Sexta-feira, 03 de Abril de 2020
NA FRENTE DO MP-AM

Moradores do Monte Horebe realizam protesto contra reintegração de posse

Manifestantes pedem a suspensão de um mandado de reintegração de posse expedido pelo TJ-AM em favor da Construtora Amazonidas



06/02/2020 às 12:20

Mais de 200 moradores da invasão Monte Horebe, situada próxima a uma área de mata do conjunto Vive Melhor, Zona Norte de Manaus, realizaram manifestação na manhã desta quinta-feira (6) em frente à sede do Ministério Público do Estado do Amazonas (MPAM), na Zona Centro-Oeste.

Eles pedem a suspensão de um mandado de reintegração de posse expedido pelo Tribunal de Justiça do Amazonas (TJ-AM) no dia 24 de janeiro, em favor da Construtora Amazonidas, que determinou o prazo de 15 dias para que os invasores abandonem o local.



Os moradores argumentam que a entrega do documento só aconteceu nesta quarta-feira (5), quando um oficial de justiça foi até a casa improvisada de alguns moradores.

De acordo com o prazo da decisão, assinada pela juíza Maria Eunice Torres, da 9ª Vara Civil e de Acidente de Trabalho do TJ-AM, os 15 dias se encerram neste sábado (8), o que fez aumentar a mobilização dos moradores que alegam construir uma vigília permanente em frente à órgãos de justiça na tentativa de barrar a decisão.

“Isso está errado. Eles deveriam nos avisar antes. São muitas famílias que moram lá. Eu tenho cinco filhos, dois são grandes e moram perto de mim”, declara Lúcia Pimental, 65.

Lúcia conta que mora no Monte Horebe desde 2016, sendo umas das primeiras moradoras da invasão, e também atua como uma das mobilizadoras da manifestação em frente ao MPAM.

“Nós não aceitaremos sermos jogados como um lixo na rua. Construímos nossa vida no Monte Horebe, apesar da violência. Vamos a todos os órgãos de justiça pelo nosso direito”, explica Lúcia.

Na manifestação, um grupo haitianos e venezuelanos com cartazes pediu para que os consulados dos países intervenham na decisão judicial. O número de pessoas no protesto pode aumentar nas próximas horas, já que três ônibus devem chegar à sede do MPAM.

“Eu não preciso de mais esta humilhação na minha vida. Perdi meu filho para o tráfico ano passado, ele que pagava as contas de casa. Não posso ficar na rua”, enfatiza Rosinélia Silva, 56.
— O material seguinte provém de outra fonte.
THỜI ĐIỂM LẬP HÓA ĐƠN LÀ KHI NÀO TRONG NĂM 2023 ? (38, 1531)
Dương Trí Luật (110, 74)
A decisão da Justiça atende a um pedido protocolado pela Construtora Amazonidas, que alega ser representante legal da propriedade.

A reportagem entrou em contato com o escritório de advocacia que representa a construtora, mas não obteve retorno até a publicação desta matéria.

Uma comissão formada por 12 moradores do Monte Horebe, incluindo venezuelanos e haitianos, foi atendida por técnicos jurídicos do MPAM. Segundo os representantes, o órgão irá acompanhar o caso.